開幕式には、中国の丁学祥副総理(中国共産党中央政治局常務委員)が出席し、アジアの未来と地域協力について基調となるメッセージを発信しました。
丁副総理が語ったアジアへの4つのメッセージ
スピーチのなかで丁副総理は、この10年あまりで「アジアの運命共同体」の構築が大きく進展したと評価しました。中国とASEANの包括的戦略パートナーシップの確立や、地域的な包括的経済連携(RCEP)の発効などを挙げ、アジアの地域経済統合が強まり、世界経済に占めるアジアの割合が着実に高まっていると指摘しました。
同時に、世界はかつてない不確実性と不安定性に直面しているとして、アジアと世界がともに前に進むために、次のような方向性を示しました。
- 連帯と協力の強化:相互信頼を深め、平和・協力・包摂・統合を重んじるアジアの価値観を共有し、互いの核心的利益や重大な関心を尊重すること。
- 開かれた経済の推進:経済のグローバル化を、より開放的で包摂的な形で進めるため、自由貿易体制を守り、開かれた地域主義を支持し、貿易・投資保護主義に毅然と反対すること。
- 互恵的な発展の追求:グローバル・デベロップメント・イニシアチブの実行を通じて、人々の暮らしの向上を図り、互いに利益を分かち合う「ウィンウィン」の協力を広げること。

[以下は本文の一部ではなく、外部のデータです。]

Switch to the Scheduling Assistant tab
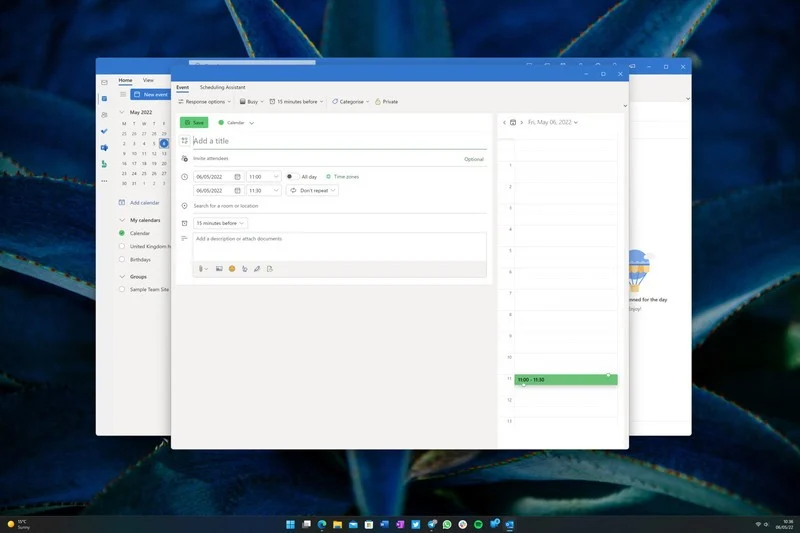This screenshot has height=533, width=800. [x=222, y=87]
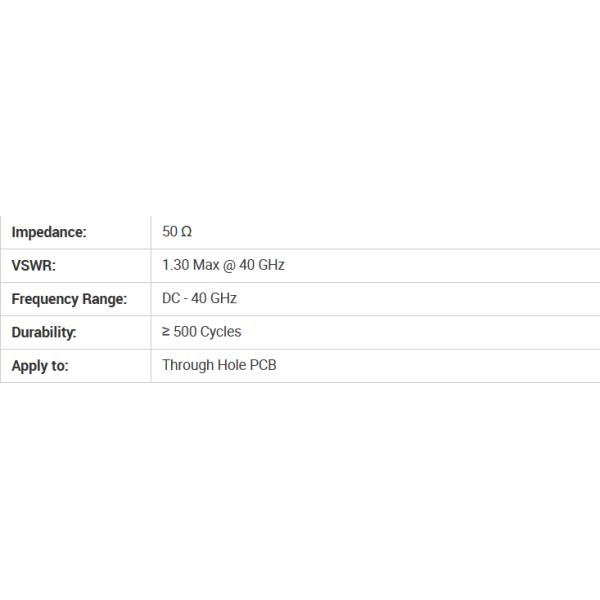Click the 50 Ω impedance value
This screenshot has width=600, height=600.
pyautogui.click(x=177, y=232)
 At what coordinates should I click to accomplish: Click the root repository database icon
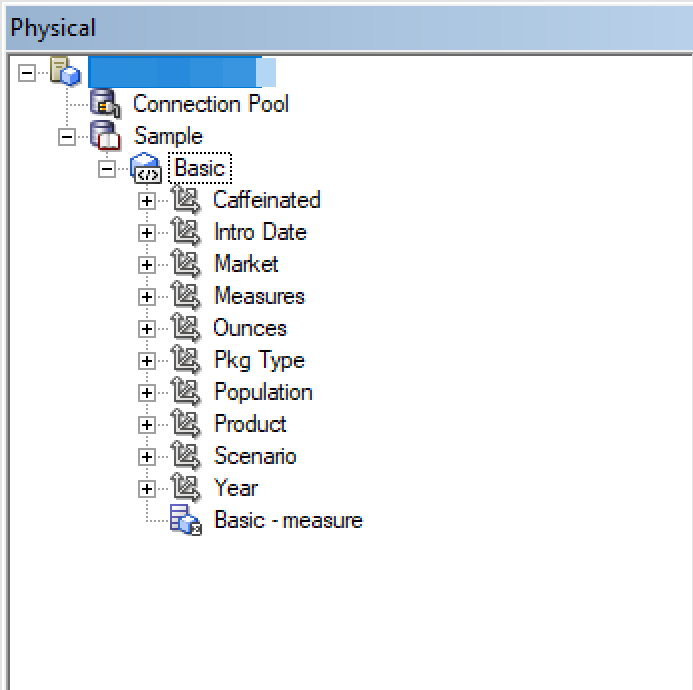pyautogui.click(x=65, y=72)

- 平和と安定の維持:共通で、包括的で、協力的かつ持続可能な安全保障というビジョンを掲げ、アジアが今後も平和と安定の地であり続けるよう努めること。
中国経済の現状と開放姿勢を強調
丁副総理は、中国経済について「安定した運行とより力強い見通し」を強調し、今年の経済・社会発展の目標と任務を達成する決意を示しました。中国はこれらの目標を実現できると自信を示し、それがアジアと世界の発展にも貢献すると述べました。
また、中国ではイノベーション主導の成長が勢いを増しており、それは自国だけでなくアジアと世界にとっても新たな機会になると指摘しました。開放は中国式現代化の際立った特徴だとしたうえで、外部環境がどう変化しても対外開放を拡大し続けると表明しました。
丁副総理は、各国の企業に対し、中国への投資や事業展開を歓迎すると述べ、中国の現代化プロセスに参加し、その発展の機会を共有してほしいと呼びかけました。
なぜいまボアオ・アジアフォーラムが注目されるのか
丁副総理のスピーチ全体を通じて浮かび上がるのは、アジアの連帯と協力を軸に、開かれた経済と平和な安全保障環境を守ろうとする姿勢です。地域経済統合が進むなかで、アジアの比重は世界経済の中で高まり続けており、その安定と成長が世界全体に与える影響も大きくなっています。
同時に、保護主義の台頭や地政学的リスクなど、世界の不確実性が増すなかで、アジアとしてどのように協力の枠組みを築くかは、多くの国や企業にとって重要な関心事です。ボアオ・アジアフォーラム年次会議2025は、こうした課題についてアジアの視点から議論する場となりました。
日本を含むアジアの読者にとっても、地域協力や自由貿易、イノベーション、持続可能な安全保障といったテーマは、ビジネスや生活に直結する話題です。今後のアジア経済や国際秩序を考えるうえで、今回のメッセージをどう理解し、自分の視点に取り入れるかが問われています。